Please copy the records word for word, beginning at their first line and ending with the line that contains "The image size is (667, 444). (x=199, y=190)".

#### INPUT FOR THIS TASK
+--
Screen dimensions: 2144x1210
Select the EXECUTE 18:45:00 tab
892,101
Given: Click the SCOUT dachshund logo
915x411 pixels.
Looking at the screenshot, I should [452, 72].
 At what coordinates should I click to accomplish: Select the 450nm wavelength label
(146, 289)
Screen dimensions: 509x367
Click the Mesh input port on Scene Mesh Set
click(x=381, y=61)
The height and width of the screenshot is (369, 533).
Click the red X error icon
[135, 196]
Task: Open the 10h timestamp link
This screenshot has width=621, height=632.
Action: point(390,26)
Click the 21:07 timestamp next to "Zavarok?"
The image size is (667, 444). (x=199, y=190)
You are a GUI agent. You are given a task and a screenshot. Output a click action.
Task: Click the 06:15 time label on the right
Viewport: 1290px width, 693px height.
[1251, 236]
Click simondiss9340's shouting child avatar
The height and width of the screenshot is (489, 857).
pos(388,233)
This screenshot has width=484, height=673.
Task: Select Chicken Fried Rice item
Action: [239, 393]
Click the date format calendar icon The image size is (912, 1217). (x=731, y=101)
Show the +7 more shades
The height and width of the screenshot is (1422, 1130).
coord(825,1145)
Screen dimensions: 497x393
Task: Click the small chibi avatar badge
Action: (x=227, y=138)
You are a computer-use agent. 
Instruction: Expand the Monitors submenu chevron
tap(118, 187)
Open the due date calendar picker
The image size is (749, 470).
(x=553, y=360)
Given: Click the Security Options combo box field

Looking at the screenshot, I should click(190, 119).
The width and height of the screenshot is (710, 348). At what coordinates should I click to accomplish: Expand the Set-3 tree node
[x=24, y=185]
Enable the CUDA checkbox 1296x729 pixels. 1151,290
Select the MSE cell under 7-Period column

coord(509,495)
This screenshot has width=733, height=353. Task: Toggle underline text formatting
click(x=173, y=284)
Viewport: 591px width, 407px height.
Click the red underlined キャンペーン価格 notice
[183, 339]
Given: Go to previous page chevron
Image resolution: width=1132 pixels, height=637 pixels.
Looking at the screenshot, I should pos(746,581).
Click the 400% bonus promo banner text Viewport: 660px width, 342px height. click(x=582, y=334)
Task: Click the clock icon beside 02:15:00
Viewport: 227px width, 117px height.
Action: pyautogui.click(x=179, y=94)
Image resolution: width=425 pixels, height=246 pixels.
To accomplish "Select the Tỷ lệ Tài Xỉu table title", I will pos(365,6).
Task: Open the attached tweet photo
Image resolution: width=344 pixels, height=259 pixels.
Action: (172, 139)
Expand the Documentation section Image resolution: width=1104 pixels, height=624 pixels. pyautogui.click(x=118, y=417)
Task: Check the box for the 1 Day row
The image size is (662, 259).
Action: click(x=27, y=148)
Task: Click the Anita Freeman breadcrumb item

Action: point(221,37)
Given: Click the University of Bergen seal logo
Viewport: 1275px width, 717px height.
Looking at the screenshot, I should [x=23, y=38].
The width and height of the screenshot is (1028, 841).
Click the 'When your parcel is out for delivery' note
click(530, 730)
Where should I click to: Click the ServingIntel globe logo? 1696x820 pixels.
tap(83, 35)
+--
#### PROBLEM SOLUTION
Screen dimensions: 2144x1210
Select the EXECUTE 18:45:00 tab
892,101
Given: Click the SCOUT dachshund logo
915x411 pixels.
Looking at the screenshot, I should [452, 72].
 At what coordinates should I click to accomplish: Select the 450nm wavelength label
(146, 289)
Screen dimensions: 509x367
Click the Mesh input port on Scene Mesh Set
click(x=381, y=61)
The height and width of the screenshot is (369, 533).
Click the red X error icon
[135, 196]
Task: Open the 10h timestamp link
This screenshot has width=621, height=632.
Action: point(390,26)
Click the 21:07 timestamp next to "Zavarok?"
The image size is (667, 444). (x=199, y=190)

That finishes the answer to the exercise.